### SET EXERCISE 1
In the Tensor9 passage, what does the platform call the deployment targets a customer can choose to support?
### SET EXERCISE 2
Please pick up the Tensor9 passage after its final sentence and keep writing in the same voice.

### DOCUMENT PASSAGE
• • • • •

But the conversation changes when an enterprise customer needs deployment somewhere else: a government agency that requires on-prem, a European bank with data residency requirements, a prospect that runs GCP. Your AWS-native stack can’t follow them to those environments.

We built Tensor9 to fix this. You publish your AWS Terraform stack to the platform and choose which deployment targets (we call them form factors) to support: AWS, Kubernetes, GCP, bare-metal. Tensor9 produces a stack for each one. Credentials, replication topology, backup configuration all carry over. You maintain one stack; your customers deploy it wherever they need to.

We recently shipped MongoDB (DocumentDB) support. This post covers why DocumentDB is a particularly good fit for multi-environment delivery, what the experience looks like, and where the limitations are.

The parallel stack tax

Supporting both AWS and Kubernetes traditionally means maintaining two parallel Terraform stacks. Every change to one requires a corresponding change to the other: upgrades, configuration changes, and bug fixes all get duplicated.

The engineering cost compounds quickly. You’re doubling the testing surface, the release process, and the support matrix. A database upgrade applied to your AWS stack but missed on the Kubernetes variant becomes a production incident at your customer’s site.

• • • • •

### DATA EXCERPT
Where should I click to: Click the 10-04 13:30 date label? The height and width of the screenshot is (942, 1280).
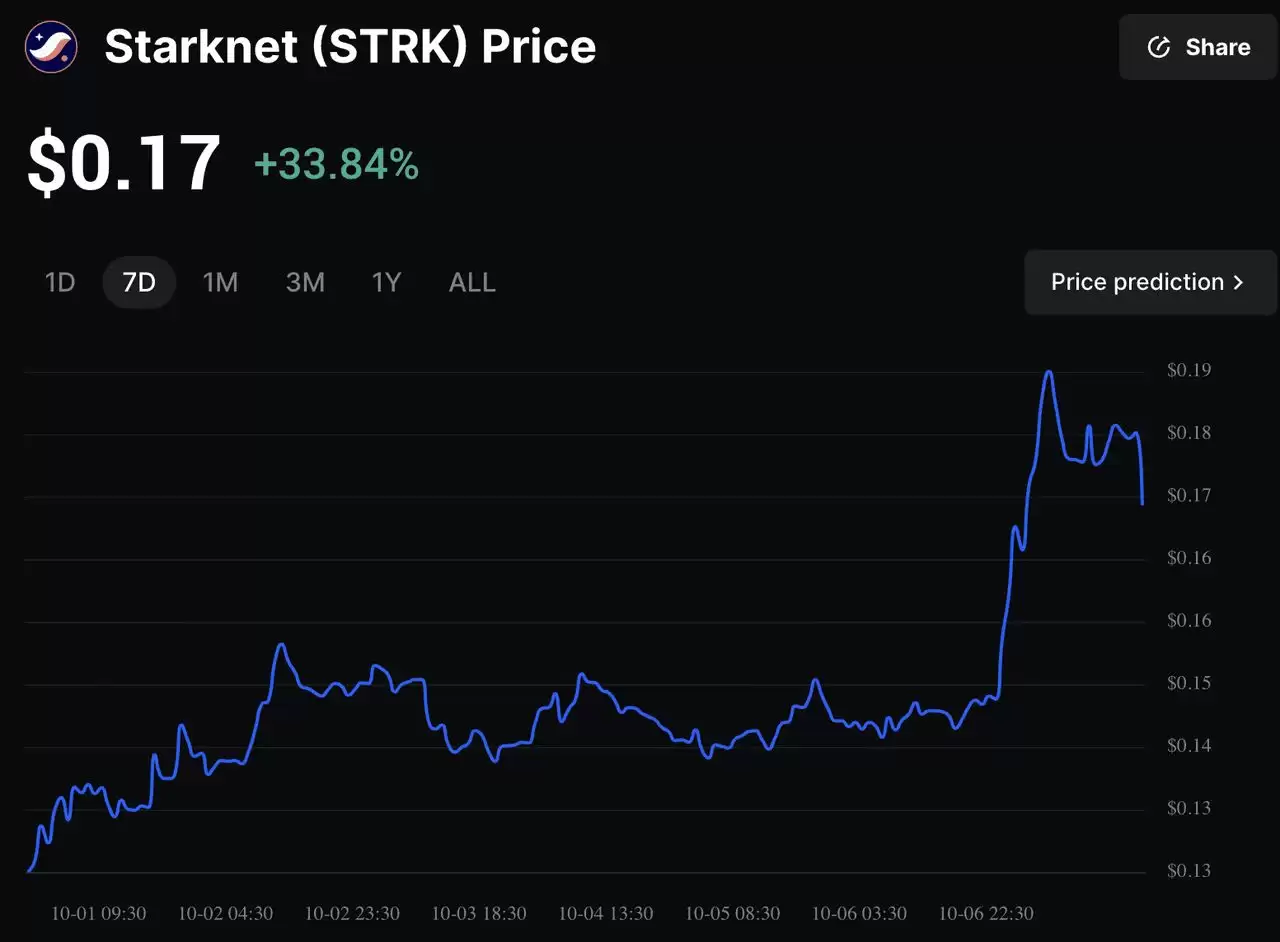click(606, 913)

• • • • •

### EXERCISE OUTPUT 1
Form factors.

### EXERCISE OUTPUT 2
On the sales side, every deployment target you can’t support is a deal you can’t close. “Can you deploy to X?” is a yes-or-no question, and “we’ll need six months to build that” is effectively a no.

Customers feel this too. From their side, it means waiting for vendor engineering to build and test the on-prem variant, dealing with feature gaps between targets, and wondering whether the version running in their environment gets the same attention as the vendor’s primary cloud deployment.

How teams handle this today

We’ve talked to a lot of vendors about this, and the approaches fall into a few categories. None of them are great.

The most common is maintaining a separate Terraform stack for each target environment. Your AWS stack uses DocumentDB; your Kubernetes stack uses the Percona Operator or a Helm chart for self-hosted MongoDB. Both stacks deploy the same application, but the infrastructure code is completely independent. Every database version bump, every config change, every new environment variable has to land in both places. In practice, the secondary stack drifts. Changes get missed, testing gaps widen, and your customer’s deployment quietly falls behind your primary one.

Some teams try to avoid the problem by dropping the managed service entirely. Instead of DocumentDB on AWS and Percona on Kubernetes, they run self-hosted MongoDB everywhere, including on AWS. This gives you one database technology across all targets, but you lose the operational benefits that made DocumentDB attractive in the first place: automated patching, managed backups, built-in failover. You’re now running and maintaining MongoDB yourself on every target, including the one where AWS would have done it for you.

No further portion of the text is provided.